Joe Nielsen is a Partner at Lowey Dannenberg, P.C. and a member of the Firm’s Antitrust and Healthcare litigation team.
During his 19 years at the Connecticut Attorney General’s Office, he gained extensive experience building antitrust cases from the ground up. After years of developing evidence of antitrust violations, Joe and a team of public antitrust enforcers successfully tried to verdict the claims made by 33 State Attorney Generals that Apple and several large book publishers conspired to raise e-book prices. When a Southern District of New York court found that Apple had violated the antitrust laws after a three-week trial on liability, Apple agreed to pay $400 million if its appeals were rejected. They were, and Joe’s multi-year effort paid off, and the victims received meaningful results.

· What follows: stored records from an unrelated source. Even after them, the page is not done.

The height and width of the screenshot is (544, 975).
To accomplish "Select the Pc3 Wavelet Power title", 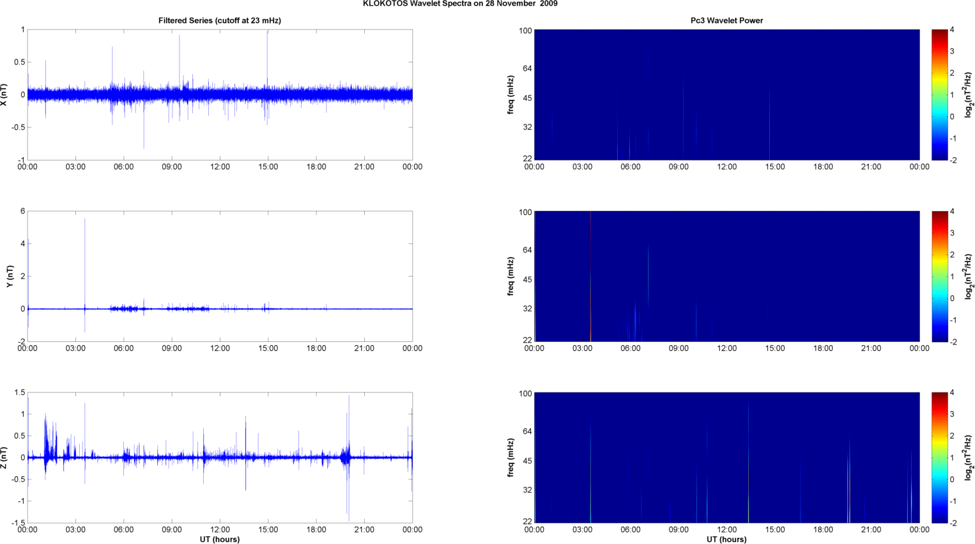I will click(726, 20).
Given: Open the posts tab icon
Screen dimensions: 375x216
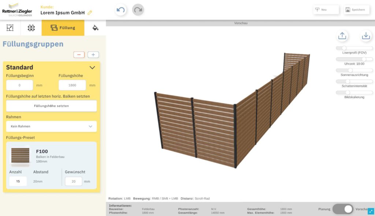Looking at the screenshot, I should coord(31,28).
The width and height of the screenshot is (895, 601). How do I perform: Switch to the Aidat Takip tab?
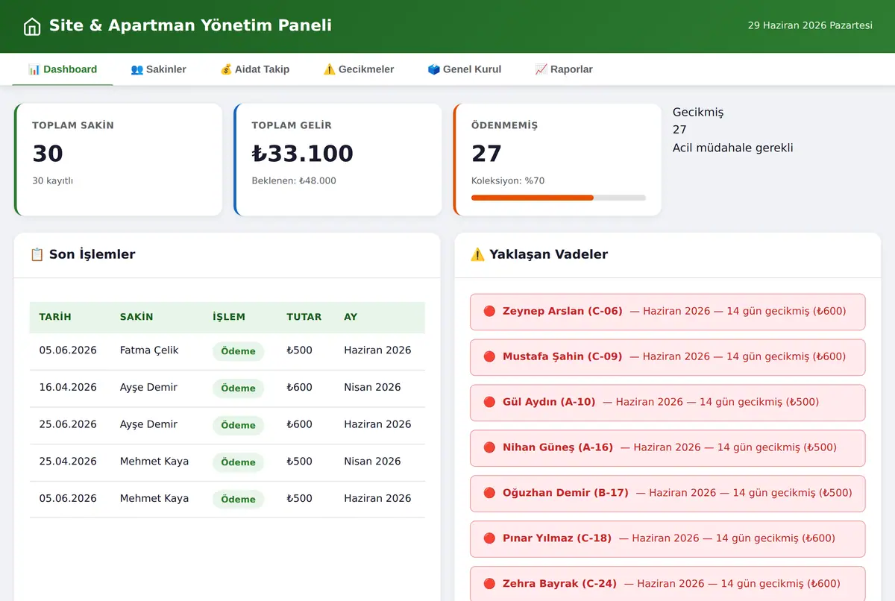point(254,69)
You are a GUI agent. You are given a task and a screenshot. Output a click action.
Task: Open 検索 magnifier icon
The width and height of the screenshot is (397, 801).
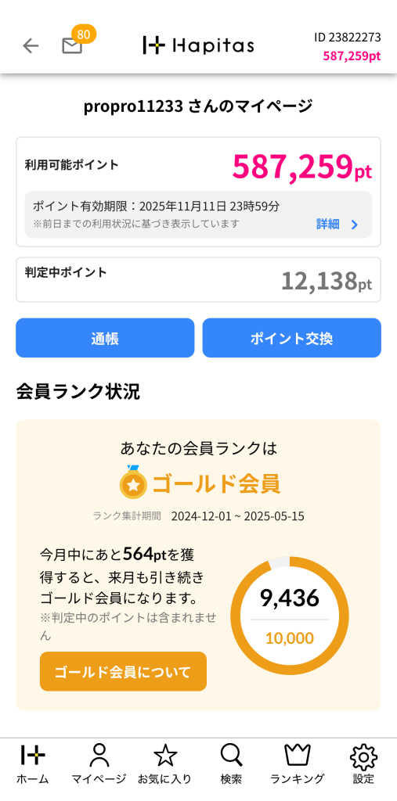[231, 755]
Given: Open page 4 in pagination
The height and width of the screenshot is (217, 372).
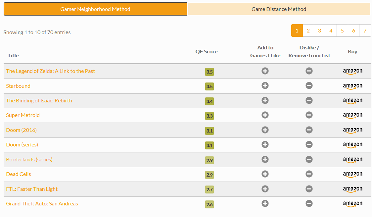Looking at the screenshot, I should [x=331, y=31].
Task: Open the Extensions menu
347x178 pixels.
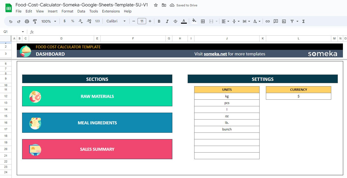Action: click(111, 11)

Most recently, Mr. Nielsen headed a team of 54 states and U.S. territories prosecuting one of the largest antitrust conspiracies in U.S. history. Having received limited information that certain generic pharmaceutical manufacturers raised the prices of generic drugs, Joe sprang into action and issued civil investigative demands. He then led a team of lawyers reviewing reams of produced documents and discovered massive industry wrongdoing, including several collusive price increases that exceeded 1000%. During the last decade, he has litigated this sprawling case on behalf of the states.
Joe’s efforts on the Generics case will continue even as he has returned to private practice. With Lowey representing many of the largest institutional buyers of generic drugs in the Nation, including Aetna, Humana, Elevance Health, and over 70 other health insurers, Joe’s deep knowledge of evidence and extensive litigation expertise will well serve his new private clients as their cases head to trial.
Education:
B.A Univeristy of Connecticut (1994)
J.D. Seton Hall University School of Law (1998), Summa Cum Laude
Bar/Court Admissions:
State of Connecticut, the District of Connecticut, the Second and Third Circuit Courts of Appeal, and the U.S. Supreme Court.